This is the trajectory of a point particle: $\vec{r}(t)=\begin{pmatrix} r\cdot \cos(\omega t )\\r\cdot \sin(\omega t ) \\ at^2\end{pmatrix}$ with $r,\omega,a \in \mathbb{R}_{+}/{0}$
$a$ describes the accelaration, so the SI unit is $m/s^2$, $t$ is the time in seconds $s$.
I tried to calculate the pitch $h$, if I use the formula described here... https://en.wikipedia.org/wiki/Helix#Mathematical_description ... then I am not sure if I have to calculate $2\pi \cdot a \cdot t$ or just $2\pi \cdot a $, but in both cases I don't get a result in metres $m$, which does not make sense to me?
I'm trying to find out how high the particle is after a rotation around the z-axis.
Although the problem has to do with physics, it seems to me more like a math problem.
English is not my native language, I hope that all makes sense to you :)

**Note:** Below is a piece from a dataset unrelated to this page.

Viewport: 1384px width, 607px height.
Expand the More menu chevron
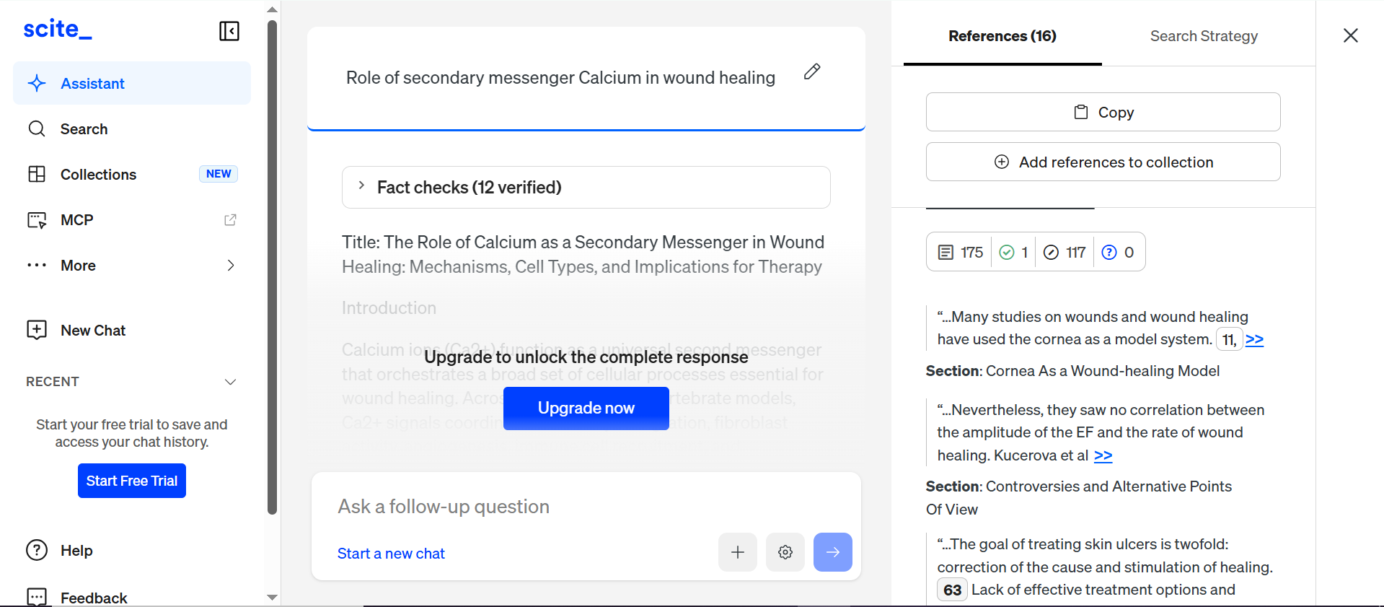pyautogui.click(x=231, y=266)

It takes your point $2\pi/\omega$ seconds to rotate around the $z$ axis (uniform circular motion in the $XY$ plane). After the first rotation its height is $z(2\pi/\omega)-z(0)=4\pi^2a/\omega^2$ meters. Your motion is accelerated in the $z$ direction, so the vertical displacement over the second turn is different: $z(4\pi/\omega)-z(2\pi/\omega)=12\pi^2a/\omega^2$, etc.